Le groupe industriel Altrad, reconnu pour sa spécialisation dans la production de matériels pour le bâtiment, fait actuellement l'objet d'une enquête judiciaire. Le parquet national financier (PNF) a annoncé le 22 juin l'ouverture d'une enquête préliminaire pour des infractions de fraude fiscale aggravée et de blanchiment en bande organisée. Des perquisitions ont eu lieu, mobilisant environ cinquante enquêteurs sur différents sites, dont son siège à Montpellier.
Cette initiative intervient à la suite d'une plainte déposée par l'administration fiscale en avril. Les soupçons portent sur un système sophistiqué d'évasion fiscale, estimé entre 23 et 86 millions d'euros par an pour la période 2018-2024, totalisant ainsi entre 350 et 400 millions d'euros.
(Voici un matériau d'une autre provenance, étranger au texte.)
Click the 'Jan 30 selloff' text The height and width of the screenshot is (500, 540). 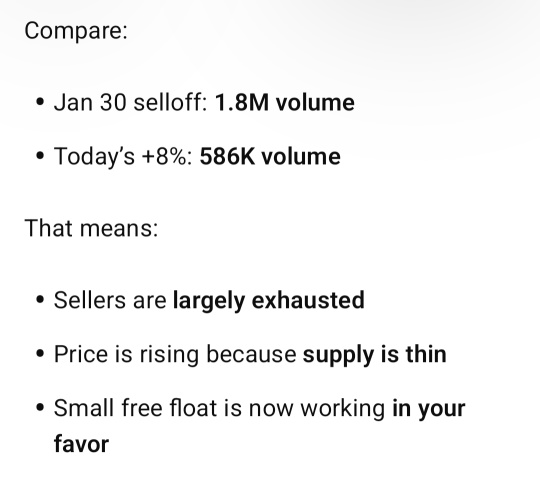[x=128, y=103]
Selon nos sources, cela impliquerait une manipulation des filiales à l'international à travers un hub basé à Dubaï, bien que ces allégations n'aient pas encore été confirmées par le PNF.
Un contentieux ancien avec l’administration fiscale
Un avocat représentant Altrad a confirmé la perquisition, indiquant qu'elle était liée à un contentieux ancien avec l’administration fiscale, et a précisé que la coopération avec les autorités se déroulait dans un esprit paisible.
Il est important de noter qu'Altrad, qui a généré un chiffre d'affaires d'environ 6 milliards d'euros en 2025, emploie 65 000 personnes et est dirigé par Mohed Altrad, également président du club de rugby de Montpellier (MHR), qui s'apprête à affronter le Stade Toulousain en finale du Top 14.
En décembre 2022, Mohed Altrad avait été reconnu coupable par la justice de corruption, obtenant une peine de 18 mois d'emprisonnement avec sursis et une amende de 50 000 euros. Une décision qui, comme le reste des investigations, sera réexaminée en appel en septembre. Cette affaire attise les interrogations sur la gestion des entreprises en matière de taxation et soulève des préoccupations quant à la transparence fiscale dans le secteur.